[Element and text location data]
-- BEGIN --

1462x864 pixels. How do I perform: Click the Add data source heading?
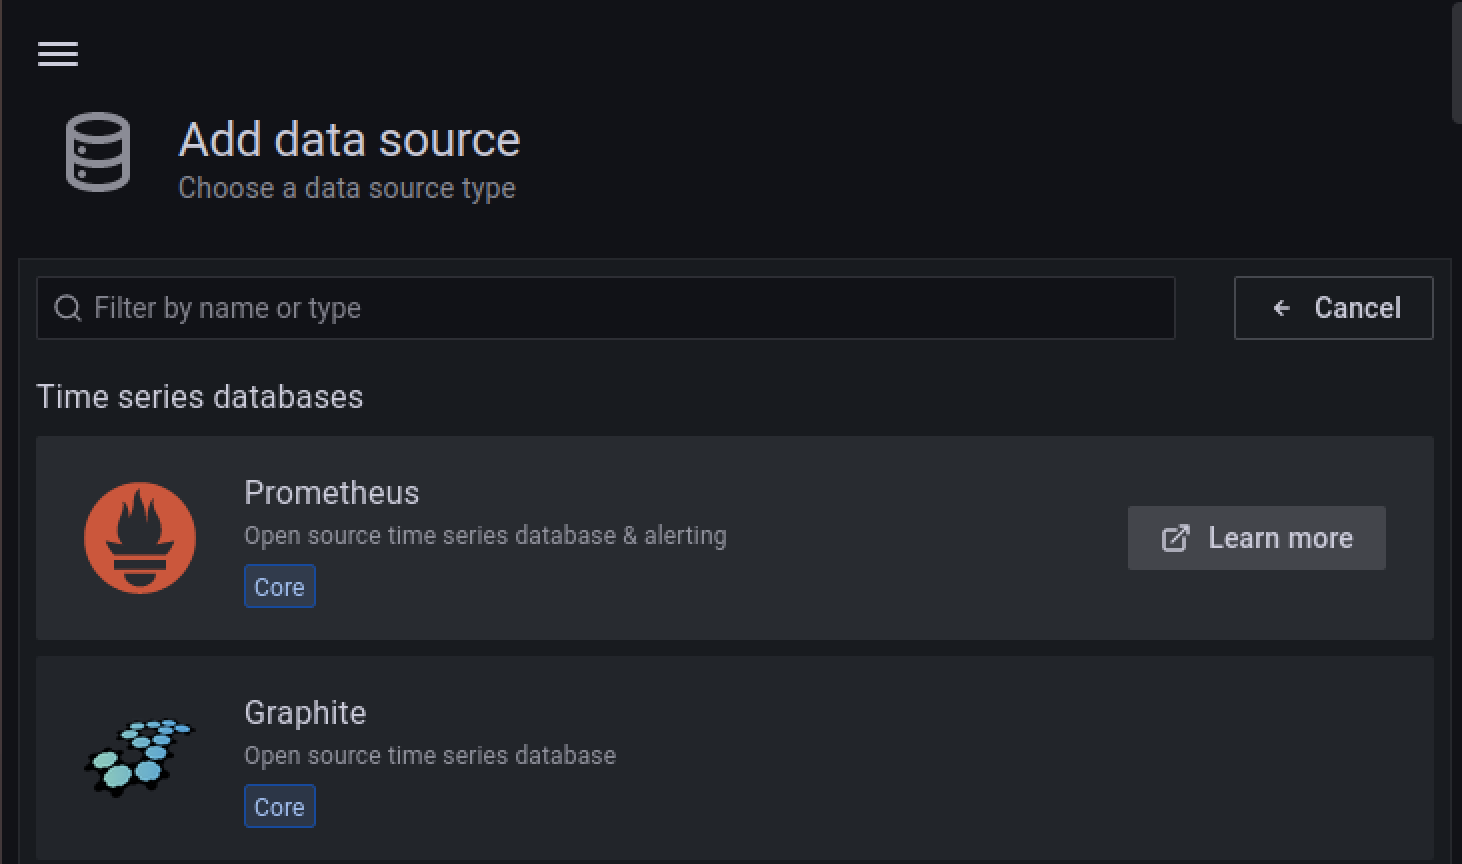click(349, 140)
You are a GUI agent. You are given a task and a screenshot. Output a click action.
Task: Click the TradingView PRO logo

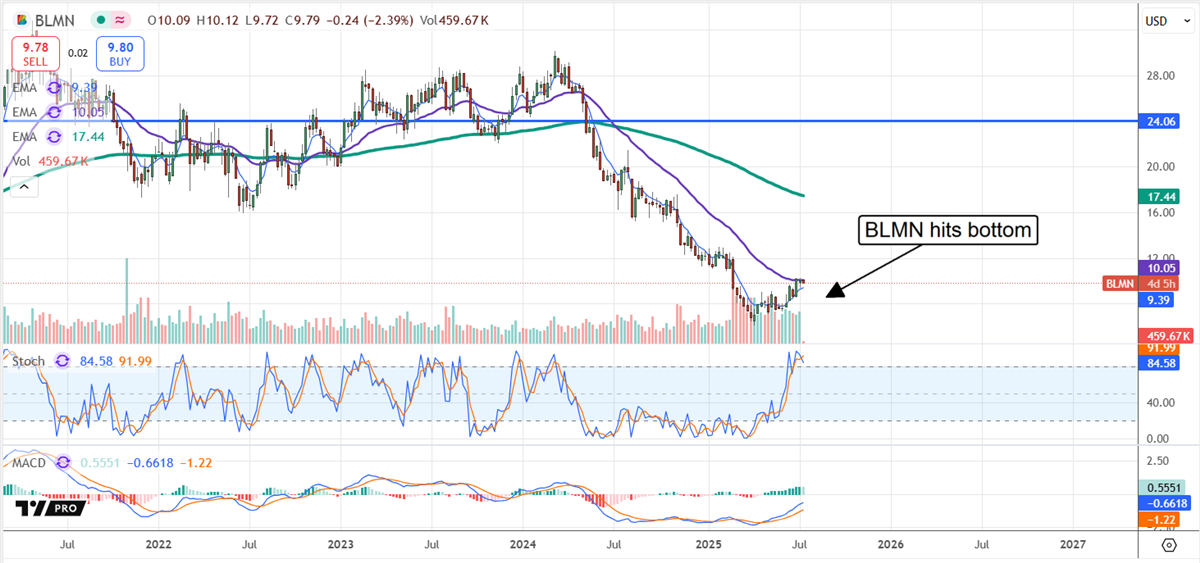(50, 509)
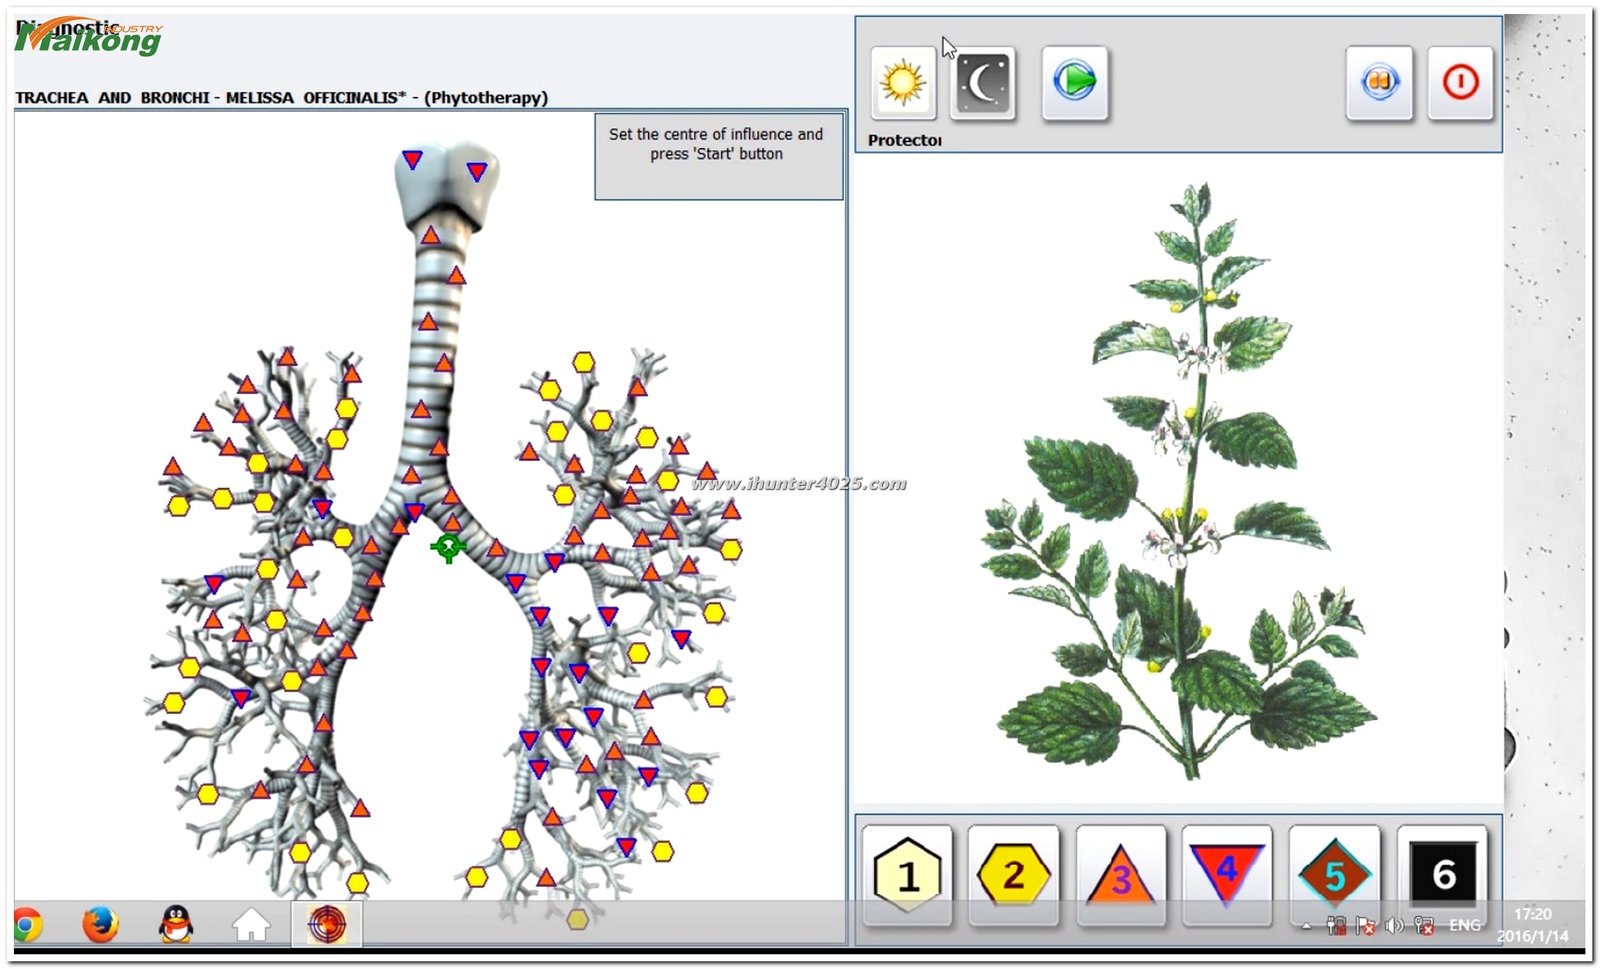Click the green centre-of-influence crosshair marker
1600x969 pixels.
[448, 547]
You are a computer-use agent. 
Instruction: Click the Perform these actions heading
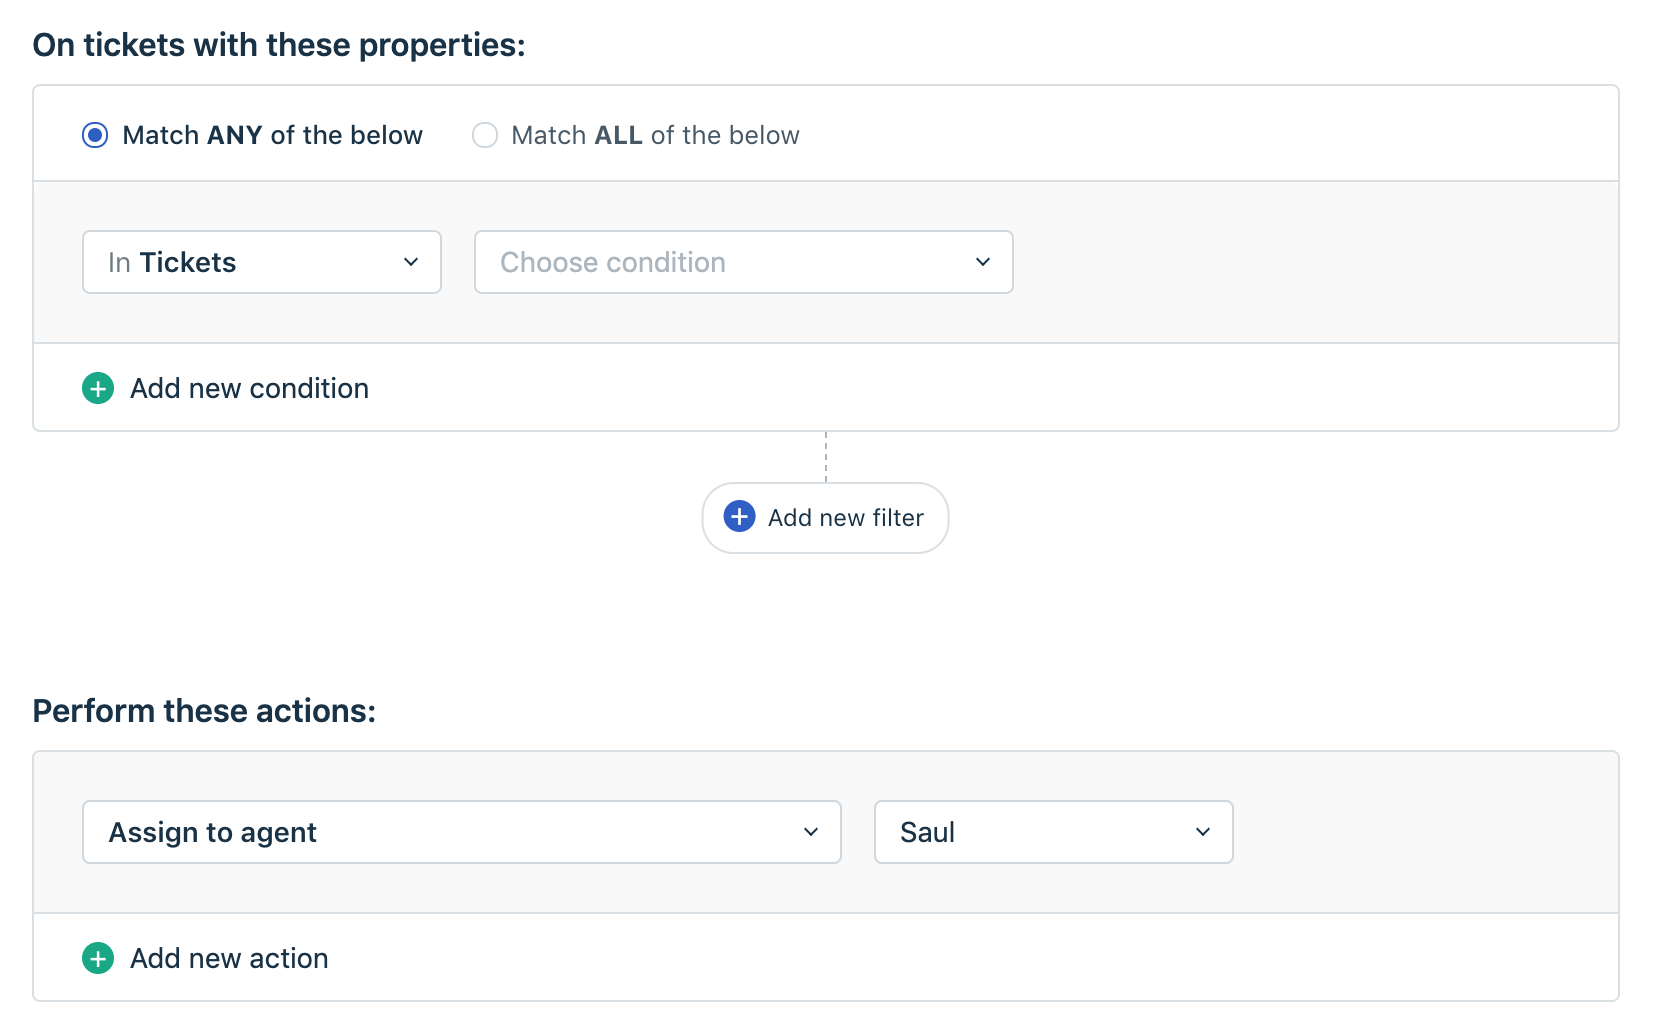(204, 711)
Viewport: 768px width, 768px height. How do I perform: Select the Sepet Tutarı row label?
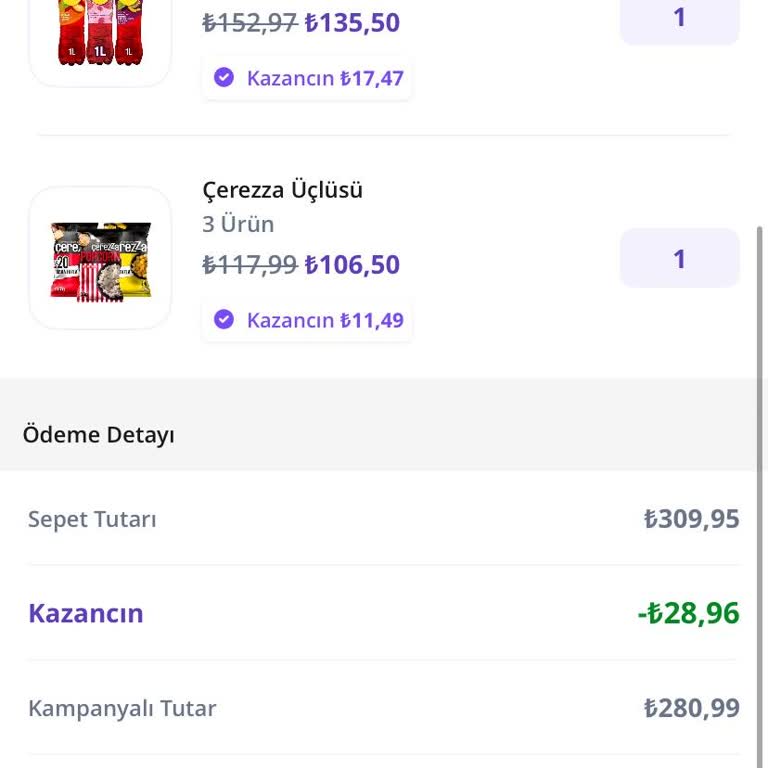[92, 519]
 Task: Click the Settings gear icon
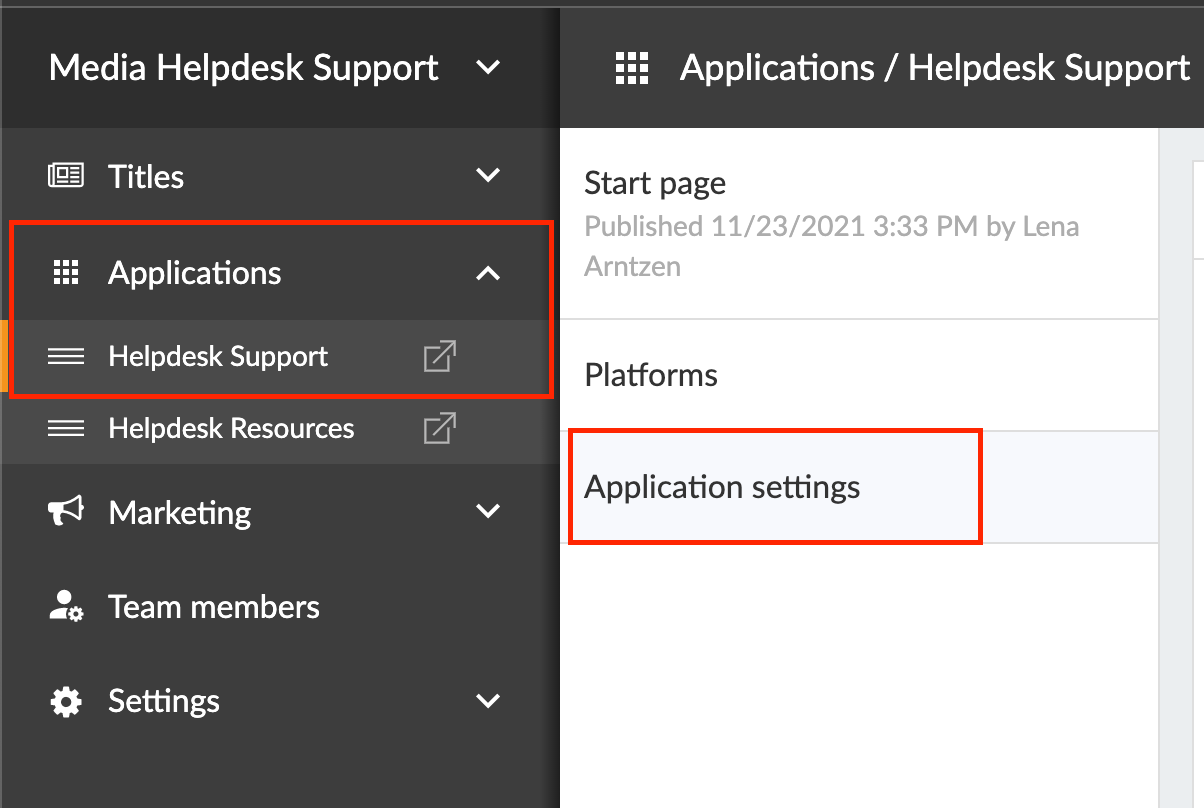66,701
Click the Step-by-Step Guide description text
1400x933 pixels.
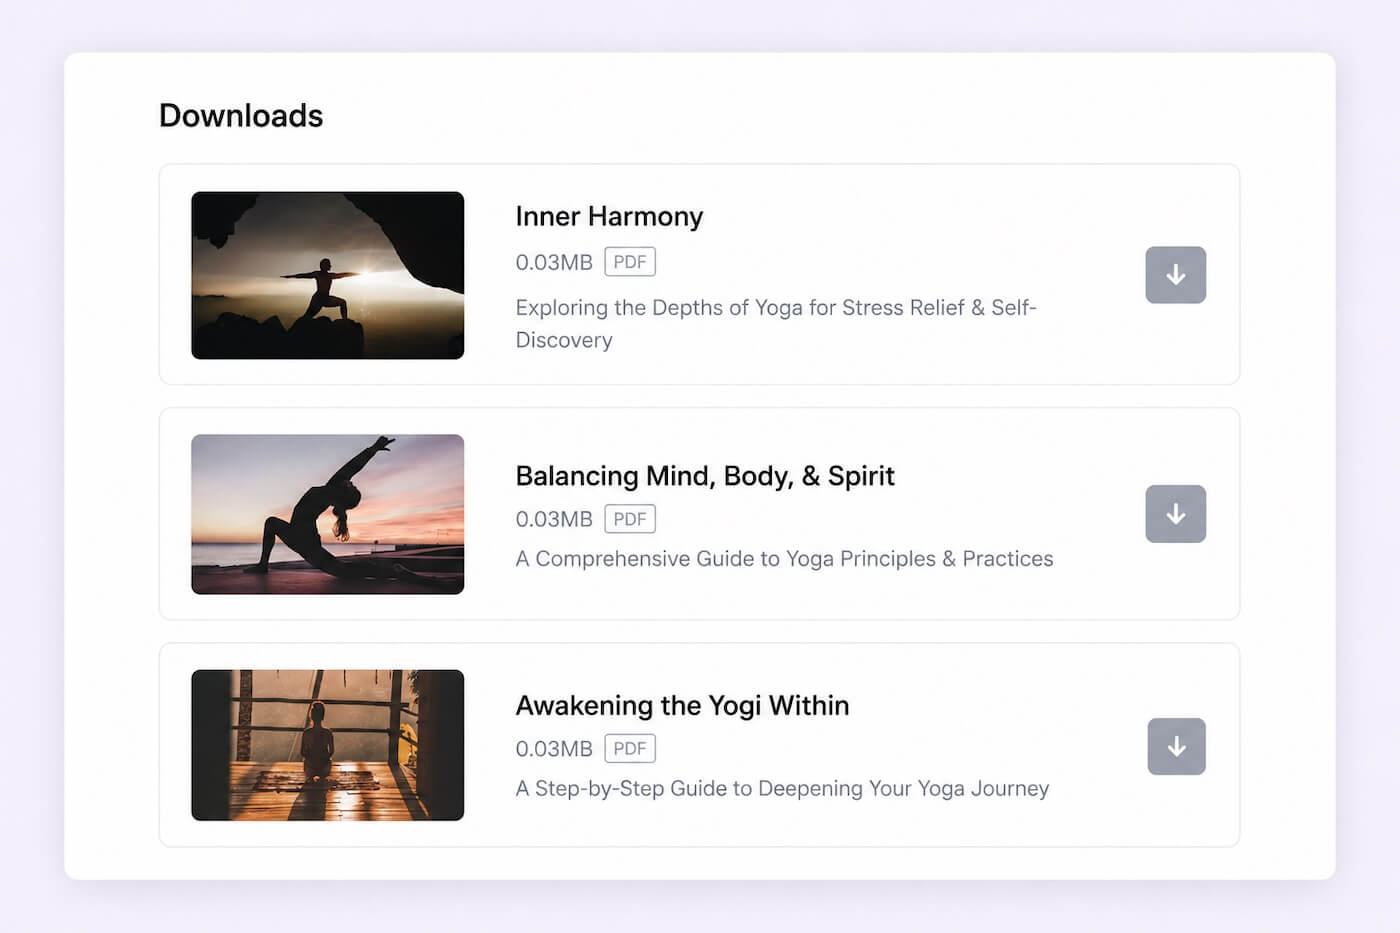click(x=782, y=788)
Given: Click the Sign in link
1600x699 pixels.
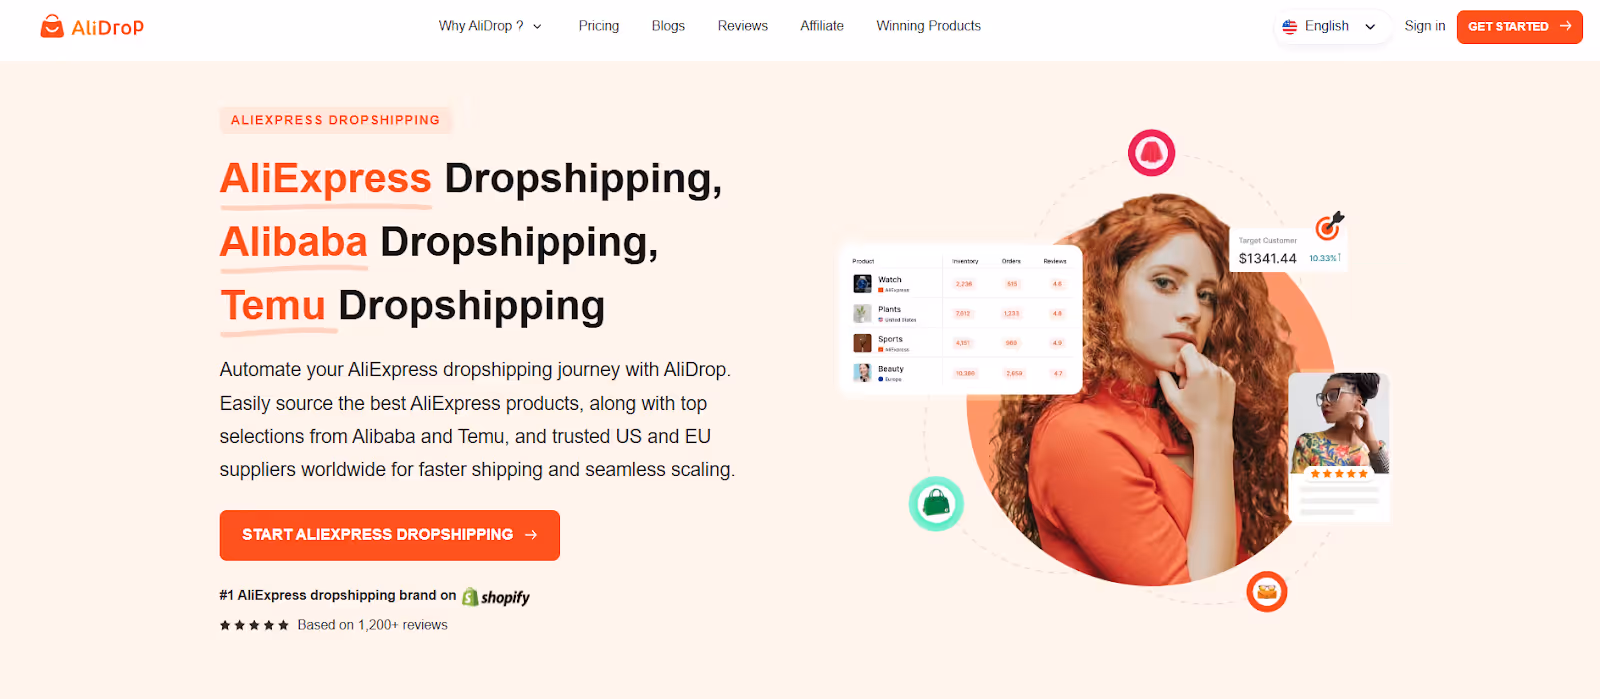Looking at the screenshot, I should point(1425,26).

-- END --

# What is asked:
Pick out each line of the records above that contains the word "pixels" with matching case, and copy those lines.

# Completed task:
1462x864 pixels. How do I perform: Click the Add data source heading?
1600x969 pixels.
1400x933 pixels.
1600x699 pixels.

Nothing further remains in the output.